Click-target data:
◆ ◆ ◆ ◆ ◆ ◆ ◆

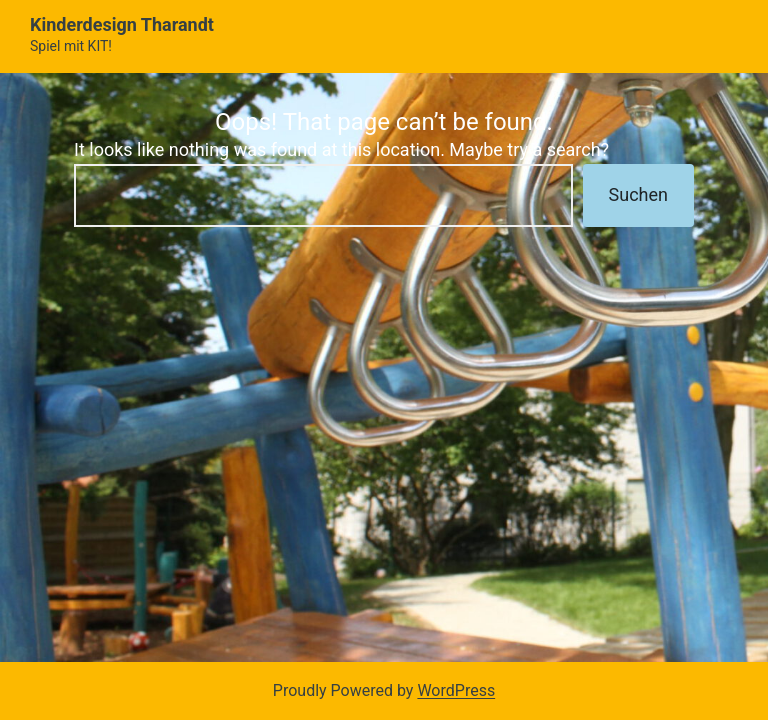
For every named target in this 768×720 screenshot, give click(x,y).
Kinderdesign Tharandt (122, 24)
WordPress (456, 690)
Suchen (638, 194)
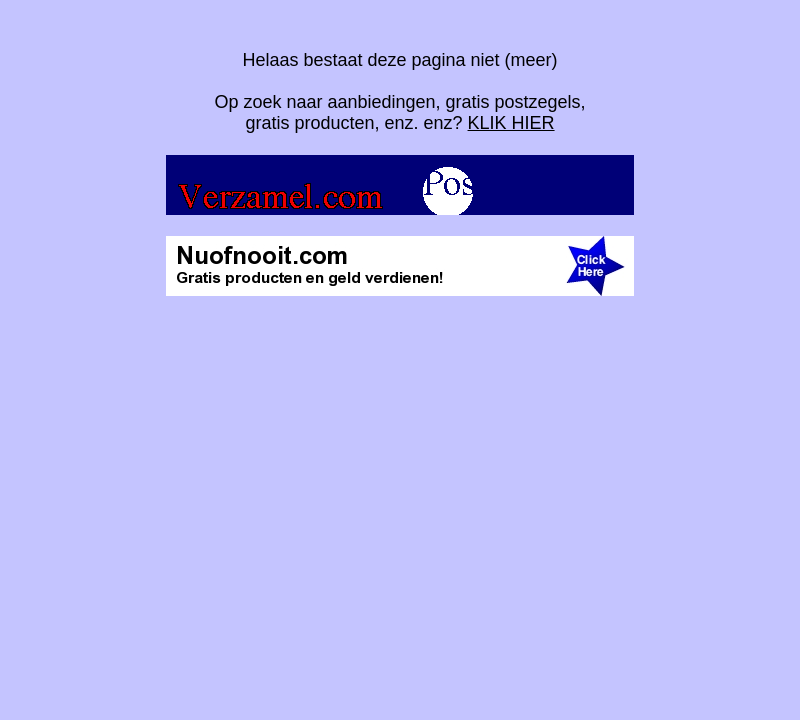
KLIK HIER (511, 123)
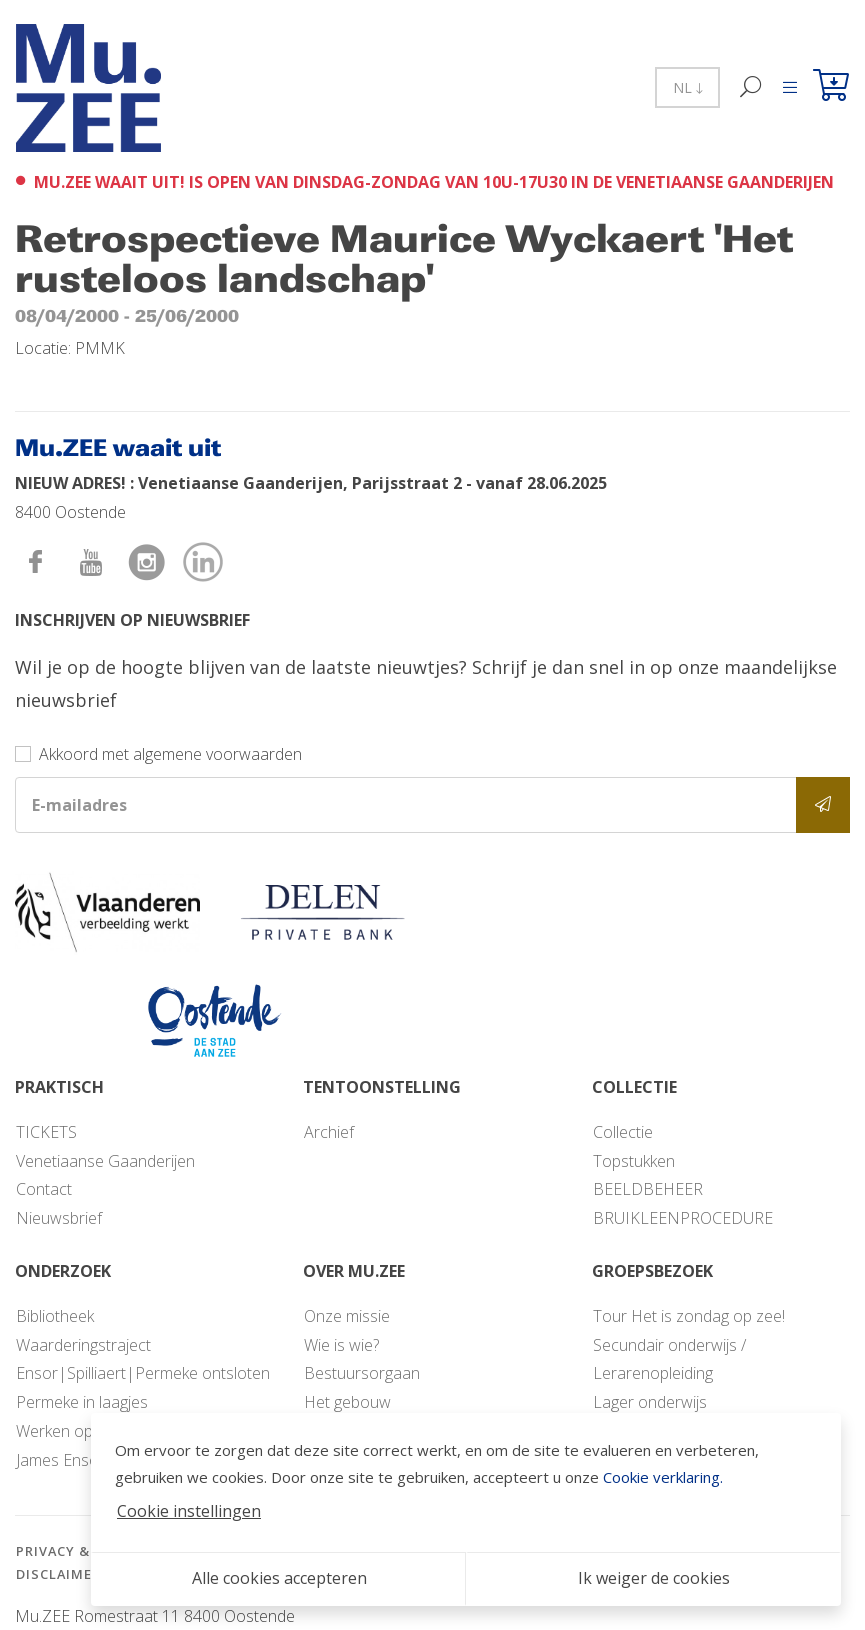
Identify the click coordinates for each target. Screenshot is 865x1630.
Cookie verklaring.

◆ ◆ ◆ ◆ ◆ ◆ ◆

_Directions for this task_
Retype every row above line by line, leaving out the pictures.

_Reply to the exercise_
For every named target in this 768×720 screenshot, give click(x,y).
Kinderdesign Tharandt (122, 24)
WordPress (456, 690)
Suchen (638, 194)
KLIK HIER (511, 123)
Identify the click coordinates for each target. Screenshot is 865x1630.
Cookie verklaring.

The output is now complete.